MONTESANO – Three ocean beaches are tentatively scheduled to open for recreational razor clam digging in December -- pending the results of a final test for marine toxins next week, the Washington Department of Fish and Wildlife (WDFW) announced today.
Doug Simons, regional WDFW razor clam manager, said recent tests showed the incidence of domoic acid to be well below toxic levels at all three beaches, setting the stage for possible openings beginning Dec. 19.
Assuming the final tests by the Washington Department of Health continue to find no risk from marine toxins, Simons said WDFW plans to open the following beaches this month.
- Twin Harbors beaches, including those in the North Cove, Grayland and Westport areas, would open from Dec. 19 through Dec. 23 for five consecutive days of digging.

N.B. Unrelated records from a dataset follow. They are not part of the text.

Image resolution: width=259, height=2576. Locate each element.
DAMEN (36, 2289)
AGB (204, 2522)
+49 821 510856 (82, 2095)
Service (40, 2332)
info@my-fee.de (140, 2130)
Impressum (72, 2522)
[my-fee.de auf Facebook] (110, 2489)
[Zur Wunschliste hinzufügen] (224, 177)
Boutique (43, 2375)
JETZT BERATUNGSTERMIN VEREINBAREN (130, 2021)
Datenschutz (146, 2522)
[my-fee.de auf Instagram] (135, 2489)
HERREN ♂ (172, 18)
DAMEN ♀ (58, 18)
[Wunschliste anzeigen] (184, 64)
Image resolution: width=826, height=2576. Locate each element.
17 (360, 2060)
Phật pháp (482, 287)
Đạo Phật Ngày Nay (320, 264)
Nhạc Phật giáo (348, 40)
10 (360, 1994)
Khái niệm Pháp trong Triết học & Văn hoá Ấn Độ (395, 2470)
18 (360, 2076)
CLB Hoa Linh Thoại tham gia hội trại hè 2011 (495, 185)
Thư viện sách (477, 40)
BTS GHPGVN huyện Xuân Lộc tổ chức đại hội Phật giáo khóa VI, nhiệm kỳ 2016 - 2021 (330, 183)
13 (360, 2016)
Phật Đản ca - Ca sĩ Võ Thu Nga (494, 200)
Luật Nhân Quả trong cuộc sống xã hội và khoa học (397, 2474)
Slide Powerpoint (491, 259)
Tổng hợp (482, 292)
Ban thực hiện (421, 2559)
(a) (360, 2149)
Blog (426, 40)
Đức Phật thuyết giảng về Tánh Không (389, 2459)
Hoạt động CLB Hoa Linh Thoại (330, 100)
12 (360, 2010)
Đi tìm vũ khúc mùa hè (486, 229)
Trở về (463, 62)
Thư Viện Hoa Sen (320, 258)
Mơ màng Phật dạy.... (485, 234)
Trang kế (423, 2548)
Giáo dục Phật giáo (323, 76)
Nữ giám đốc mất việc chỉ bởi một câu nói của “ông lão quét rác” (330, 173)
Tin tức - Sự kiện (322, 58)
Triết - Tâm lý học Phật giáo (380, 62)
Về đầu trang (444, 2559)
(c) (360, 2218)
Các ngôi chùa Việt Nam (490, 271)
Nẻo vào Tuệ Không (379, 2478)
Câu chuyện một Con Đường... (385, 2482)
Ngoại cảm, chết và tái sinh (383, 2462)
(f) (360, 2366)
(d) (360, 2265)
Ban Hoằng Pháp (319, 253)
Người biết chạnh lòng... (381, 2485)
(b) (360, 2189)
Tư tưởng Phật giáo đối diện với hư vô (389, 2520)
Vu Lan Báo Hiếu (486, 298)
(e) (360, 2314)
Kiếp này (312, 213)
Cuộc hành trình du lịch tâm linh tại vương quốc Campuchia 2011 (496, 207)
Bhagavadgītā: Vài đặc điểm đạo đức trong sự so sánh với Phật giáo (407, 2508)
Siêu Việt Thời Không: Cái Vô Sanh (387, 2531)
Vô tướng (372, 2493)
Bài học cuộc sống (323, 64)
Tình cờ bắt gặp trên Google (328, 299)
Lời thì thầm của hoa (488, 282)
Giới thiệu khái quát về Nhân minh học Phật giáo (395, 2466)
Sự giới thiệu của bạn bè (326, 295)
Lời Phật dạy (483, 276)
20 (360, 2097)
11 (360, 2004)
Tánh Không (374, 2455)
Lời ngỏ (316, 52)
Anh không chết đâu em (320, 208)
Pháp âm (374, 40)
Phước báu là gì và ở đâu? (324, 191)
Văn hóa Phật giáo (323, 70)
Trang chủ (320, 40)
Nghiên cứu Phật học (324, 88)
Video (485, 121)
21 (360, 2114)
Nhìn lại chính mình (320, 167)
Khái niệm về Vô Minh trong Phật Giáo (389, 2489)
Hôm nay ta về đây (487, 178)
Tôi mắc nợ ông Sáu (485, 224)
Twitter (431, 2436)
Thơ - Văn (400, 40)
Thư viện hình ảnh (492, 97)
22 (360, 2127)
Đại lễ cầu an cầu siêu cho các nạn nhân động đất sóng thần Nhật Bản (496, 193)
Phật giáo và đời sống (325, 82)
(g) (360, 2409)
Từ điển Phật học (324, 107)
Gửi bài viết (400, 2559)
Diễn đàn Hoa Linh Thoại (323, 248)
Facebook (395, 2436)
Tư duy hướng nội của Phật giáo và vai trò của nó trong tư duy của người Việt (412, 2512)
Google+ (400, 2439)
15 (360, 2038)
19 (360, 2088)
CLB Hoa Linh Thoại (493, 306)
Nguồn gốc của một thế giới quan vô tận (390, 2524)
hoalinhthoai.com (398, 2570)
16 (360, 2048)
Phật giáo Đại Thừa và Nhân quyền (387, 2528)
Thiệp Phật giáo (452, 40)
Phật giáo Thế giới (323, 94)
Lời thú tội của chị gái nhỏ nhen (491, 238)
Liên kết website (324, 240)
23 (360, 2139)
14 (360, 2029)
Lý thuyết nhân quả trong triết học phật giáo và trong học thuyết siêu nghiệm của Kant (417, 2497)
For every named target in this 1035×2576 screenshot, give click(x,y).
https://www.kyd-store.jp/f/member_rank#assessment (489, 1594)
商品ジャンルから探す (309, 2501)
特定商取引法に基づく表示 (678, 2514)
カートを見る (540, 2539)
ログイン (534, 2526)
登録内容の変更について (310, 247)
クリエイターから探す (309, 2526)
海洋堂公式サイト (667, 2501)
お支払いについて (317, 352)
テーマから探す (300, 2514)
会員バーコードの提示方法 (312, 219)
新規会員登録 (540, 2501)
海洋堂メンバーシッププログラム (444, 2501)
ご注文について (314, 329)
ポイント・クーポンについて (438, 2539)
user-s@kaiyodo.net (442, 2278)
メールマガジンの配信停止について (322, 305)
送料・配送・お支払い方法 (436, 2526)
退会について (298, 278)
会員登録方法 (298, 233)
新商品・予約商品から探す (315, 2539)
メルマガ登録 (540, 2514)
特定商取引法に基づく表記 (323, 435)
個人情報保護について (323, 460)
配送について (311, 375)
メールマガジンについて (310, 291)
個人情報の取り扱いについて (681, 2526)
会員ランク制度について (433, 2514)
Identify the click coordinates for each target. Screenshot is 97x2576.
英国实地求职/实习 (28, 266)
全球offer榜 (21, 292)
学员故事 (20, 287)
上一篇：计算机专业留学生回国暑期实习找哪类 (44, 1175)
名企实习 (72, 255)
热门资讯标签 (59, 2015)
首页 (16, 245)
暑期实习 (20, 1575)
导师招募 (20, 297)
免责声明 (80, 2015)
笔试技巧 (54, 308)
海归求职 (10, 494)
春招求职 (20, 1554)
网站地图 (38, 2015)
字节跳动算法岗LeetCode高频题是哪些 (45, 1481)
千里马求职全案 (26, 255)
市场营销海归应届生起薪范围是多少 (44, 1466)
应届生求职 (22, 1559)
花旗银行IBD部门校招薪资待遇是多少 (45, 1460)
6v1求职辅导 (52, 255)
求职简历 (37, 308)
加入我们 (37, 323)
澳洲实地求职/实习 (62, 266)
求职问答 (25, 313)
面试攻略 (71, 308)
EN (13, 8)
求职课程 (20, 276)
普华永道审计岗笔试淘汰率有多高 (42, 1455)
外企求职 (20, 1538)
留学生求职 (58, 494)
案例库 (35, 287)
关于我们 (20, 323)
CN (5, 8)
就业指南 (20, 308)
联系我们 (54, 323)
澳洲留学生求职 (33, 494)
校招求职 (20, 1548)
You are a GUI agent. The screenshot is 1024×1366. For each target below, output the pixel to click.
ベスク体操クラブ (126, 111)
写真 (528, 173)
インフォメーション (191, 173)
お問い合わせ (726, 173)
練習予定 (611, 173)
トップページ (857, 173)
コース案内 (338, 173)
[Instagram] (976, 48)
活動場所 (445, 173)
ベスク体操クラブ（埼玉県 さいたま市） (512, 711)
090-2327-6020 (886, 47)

- Copalis Beach, which includes Ocean Shores, Ocean City and Copalis, would open Dec. 21 and Dec. 22.
- Long Beach would open Dec. 20 and 21 as previously announced.
Digging in all three areas would be confined to the hours between noon and midnight.
"All the testing done so far has shown that the clams at all three beaches are perfectly safe to eat," Simons said. "We always need to put safety first, but we are really hoping to be able to reopen those areas to all the people who want to go clamming."
Simons said WDFW will wait for the results of the final tests -- due next week -- before issuing a final announcement about December season openings. But he said he did not expect to see a replay of the fall opener in October, when Twin Harbors beaches were closed down due to elevated levels of the marine toxin.
"We're announcing a tentative schedule now so that people can figure it into their own plans," Simons said. "Clamming is a very popular activity in this state and we don't want people to miss out."
Two beach areas will remain closed during the winter months, but may reopen for spring digging. Closed areas are Kalaloch and the area known as Mocrocks, which includes Iron Springs, Roosevelt, Pacific Beach and Moclips.
At the open beaches, harvesters may take only the first 15 razor clams they dig, regardless of size or condition. Each digger's clams must be kept in a separate container. No digging is allowed in the three-quarter-mile reserve areas marked with orange poles and signs.